[Document extract — start]
Recovery begins with hope

16 Nov 2010 by Karl Hallam

No, this is not a story about coming out of recession. It is about a project that Cadence Works Director Sophy Hallam has been working on for the last year. Its about the Recovery process in relation to people experiencing mental distress. Sophy has written 500 words to mark the final report which will be published later this month.

The work was done in conjunction with now defunct Whitehall Innovation Hub and its ex-Director Su Maddock. Here are Sophy's words:

What is recovery begins with hope about? Why is it important?

The publication describes how two mental health trusts are changing the way they relate to those who use their services. As a result of their relationship with them, both Trusts want those they treat to feel a greater sense of hope about their future, more control over their treatment and their lives, and some excitement about opportunities offered to them by their future.

Why is this important?

These practical case studies illustrate how two large, public sector organisations, facing deeply embedded problems of limited supply in the face of rapidly increasing demand, and managing the impact of successive waves of public sector reform, are nonetheless aiming to offer more - not less - to those they treat.
[Document extract — finish]
[Input data — start]
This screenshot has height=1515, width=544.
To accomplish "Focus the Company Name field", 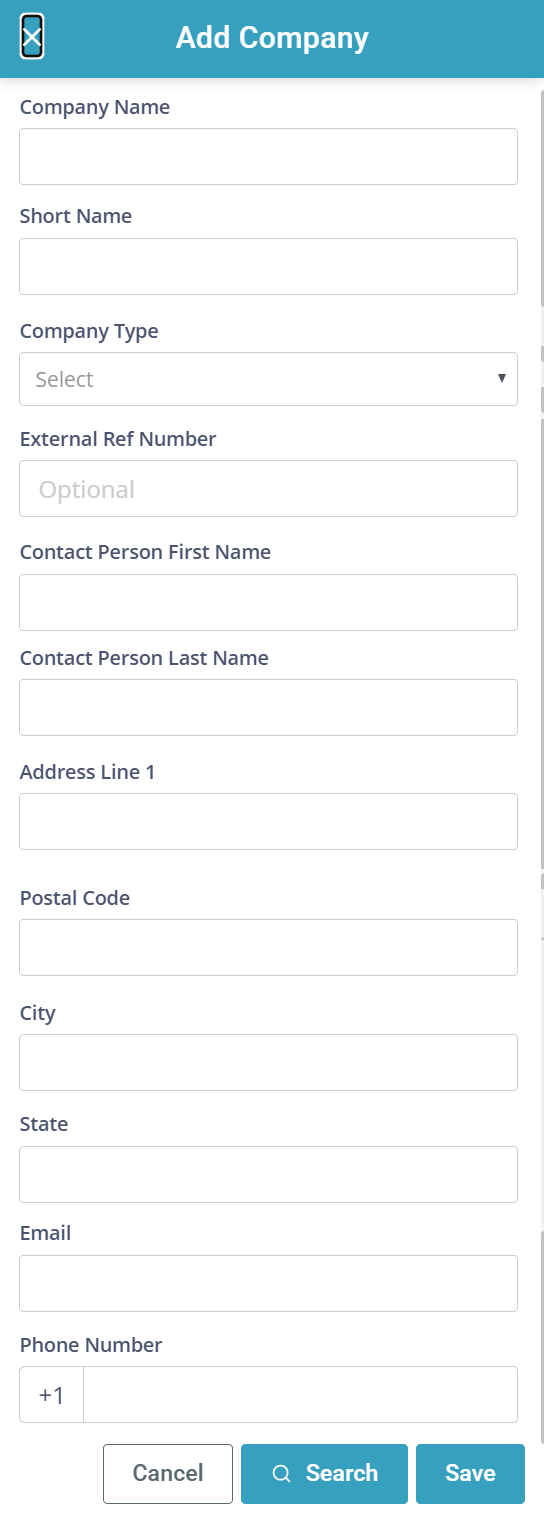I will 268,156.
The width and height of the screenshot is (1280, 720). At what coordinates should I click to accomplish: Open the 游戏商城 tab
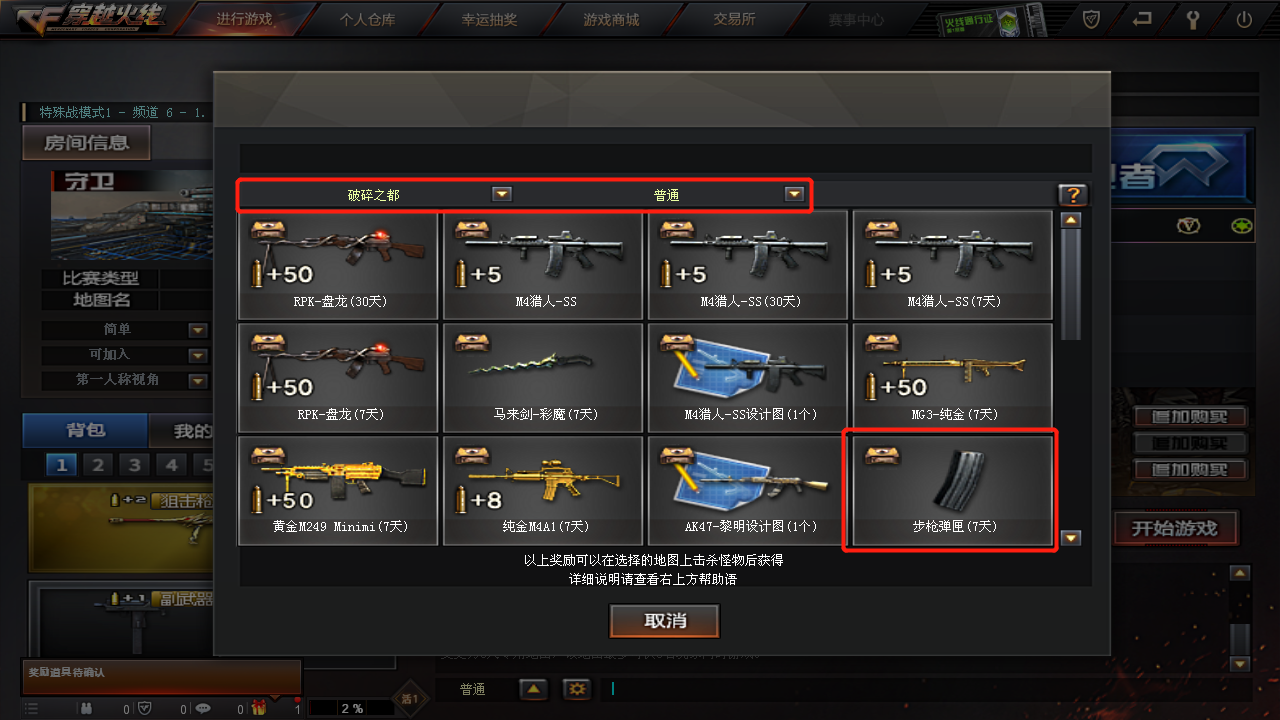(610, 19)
[Input data — finish]
## What you need to do
[a] Answer these questions from the recovery article, one per line:
(i) With which organization, and which of its former leaders, was the work done?
(ii) How many mental health trusts does the publication describe?
(iii) How many words did Sophy write to mark the final report?
[b] In the recovery article, turn the paragraph beginning "The publication describes how two mental health trusts" into a short bulleted list that keeps its main facts.
[c] Carry on the recovery article from its final sentence, keeping the same voice.

## Answers to each task
[a]
(i) The now defunct Whitehall Innovation Hub and its ex-Director Su Maddock.
(ii) Two.
(iii) 500 words.

[b]
- The publication describes how two mental health trusts are changing the way they relate to those who use their services.
- Through that relationship, both Trusts want those they treat to feel:
  - a greater sense of hope about their future
  - more control over their treatment and their lives
  - some excitement about the opportunities their future offers them

[c]
The approach described in these case studies also shows how offering services which are more personalised, and opening up opportunities for individuals and organisations in their local communities to influence, shape and contribute to, local service provision is helping, rather than hindering, them to realise their ambitions.
And in setting out to distribute the responsibility for care more equally between the professional experts and those who have an expertise through their lived experience, these examples also illustrate how these Trusts have understood that Big Society thinking offers them a very real opportunity to improve what they do.
The publication is important because it offers examples which are relevant to many large public sector organisations in time of shrinking resources, increasing demand and increasing expectations on public services to work in a closer partnership with the public.
But the true importance for this publication lies with those who are experiencing the life changing - sometimes life threatening - disorientating and distressing effects of mental ill health.
One lady interviewed as part of the research for this publication stands out. She described how her life as a former management consultant ground to a halt when she had a breakdown following traumatic cancer treatment. With her former hat on she logged what was happening to her as, during a period of her greatest distress, she was passed between 19 different mental health professionals without receiving help or treatment from any of them. The conversations revolved around the systems needs - who's responsibility she was - not hers.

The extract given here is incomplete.